Why do white evangelicals remain so loyal to President Donald Trump? And why are so many evangelical thought leaders surprised by this loyalty?

Wehner points to a survey showing that seven out of ten white evangelicals approve of Donald Trump’s job performance, despite his personal improprieties and his parade of not so thinly veiled racist statements.

He quotes Ralph Reed, founder of the Faith and Freedom Coalition, saying that evangelicals adore the president: “There has never been anyone who has defended us and who has fought for us, who we have loved more than Donald J. Trump. No one!”

The support for Trump comes with a price, argues Wehner. Evangelicals may have helped win the White House, but their public witness is suffering.

“There’s a very high cost to our politics for celebrating the Trump style, but what is most personally painful to me as a person of the Christian faith is the cost to the Christian witness,” he writes.

President Trump speaks to the Rev. Franklin Graham as they attend a ceremony to honor the late Rev. Billy Graham in the U.S. Capitol rotunda on Feb. 28, 2018, in Washington. (Chip Somodevilla/Pool via AP)

Wehner joins a chorus of other evangelical thought leaders who bemoan the tight relationship between the current occupant of the White House and their follow white evangelicals.

He, like other evangelical elites, have distanced themselves from Trump. Yet most white evangelicals in the pews continue to move closer to the president.

Why is this?

Geography.

Most evangelical elites live in or close to urban areas. They travel to conferences and speaking events that are also in urban areas, all the while engaging with other evangelicals who, more often than not, are urban.

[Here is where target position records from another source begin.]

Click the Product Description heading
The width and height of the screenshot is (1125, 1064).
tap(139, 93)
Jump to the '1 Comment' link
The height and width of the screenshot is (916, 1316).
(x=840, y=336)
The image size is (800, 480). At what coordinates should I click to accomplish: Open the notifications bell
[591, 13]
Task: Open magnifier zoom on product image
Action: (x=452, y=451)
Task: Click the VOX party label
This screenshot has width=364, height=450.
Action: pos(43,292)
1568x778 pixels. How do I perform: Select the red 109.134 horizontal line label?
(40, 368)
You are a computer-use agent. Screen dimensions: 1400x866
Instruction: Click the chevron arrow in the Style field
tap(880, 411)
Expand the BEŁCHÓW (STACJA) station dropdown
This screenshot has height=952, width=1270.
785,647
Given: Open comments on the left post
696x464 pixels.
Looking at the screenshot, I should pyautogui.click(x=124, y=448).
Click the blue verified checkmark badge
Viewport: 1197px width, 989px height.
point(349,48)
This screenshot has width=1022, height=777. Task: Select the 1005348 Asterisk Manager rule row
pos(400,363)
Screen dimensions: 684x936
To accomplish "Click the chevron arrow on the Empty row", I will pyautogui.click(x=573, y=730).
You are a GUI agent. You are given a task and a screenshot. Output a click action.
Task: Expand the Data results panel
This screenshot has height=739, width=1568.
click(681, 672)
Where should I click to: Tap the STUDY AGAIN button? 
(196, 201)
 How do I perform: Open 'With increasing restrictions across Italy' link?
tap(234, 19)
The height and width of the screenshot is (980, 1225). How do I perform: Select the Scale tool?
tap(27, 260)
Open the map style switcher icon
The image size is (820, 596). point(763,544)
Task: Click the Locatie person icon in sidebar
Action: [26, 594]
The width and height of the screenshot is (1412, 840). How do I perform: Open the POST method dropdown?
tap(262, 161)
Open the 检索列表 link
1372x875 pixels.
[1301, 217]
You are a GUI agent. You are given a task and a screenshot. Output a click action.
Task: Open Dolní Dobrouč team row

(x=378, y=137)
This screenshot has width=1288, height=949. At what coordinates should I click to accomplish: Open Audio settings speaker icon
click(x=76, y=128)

I suspect this gives them a skewed view of what evangelicals think — at least when it comes to politics.

Urban, white evangelicals are a small portion of the evangelical population as a whole, and their politics look different from the politics of the rest of white evangelicals in the United States.

Evangelicals in urban areas are a decidedly small minority — just one in ten urban dwellers. By contrast, one in four rural dwellers is evangelical.

“Percent of Each Geography that is Evangelical” Graphic by Ryan Burge

However, that doesn’t tell the whole story. According to the 2010 Decennial Census, 80.7% of Americans lived in urban areas. Does that 10% of urban white evangelicals translate to a greater total number of evangelicals than those living in rural areas?

No.

“Distribution of Evangelicals Across Geography” Graphic by Ryan Burge

At least, not according to the Cooperative Congressional Election Study.

An analysis of that study found that about a third (34%) of all white evangelicals lives in the suburbs, another third (31%) lives in rural areas, while about a fifth (18%) lives in cities. A similar number lives in small towns.

These figures may help explain why many of the fastest growing evangelical megachurches are in the suburbs surrounding major urban centers. And those churches overall are thriving: Nearly three in five of them grew over the past five years, compared to three in five churches overall that are declining.

So, when we think of evangelicals, we must begin to update our perception: a huge and growing block of them is suburban.

And the folks in those churches are among the most devout: 56.3% of them attends church at least once a week. That’s nearly five points higher than rural evangelicals.

White suburban evangelicals are plentiful, and they are active. That’s a potent mix.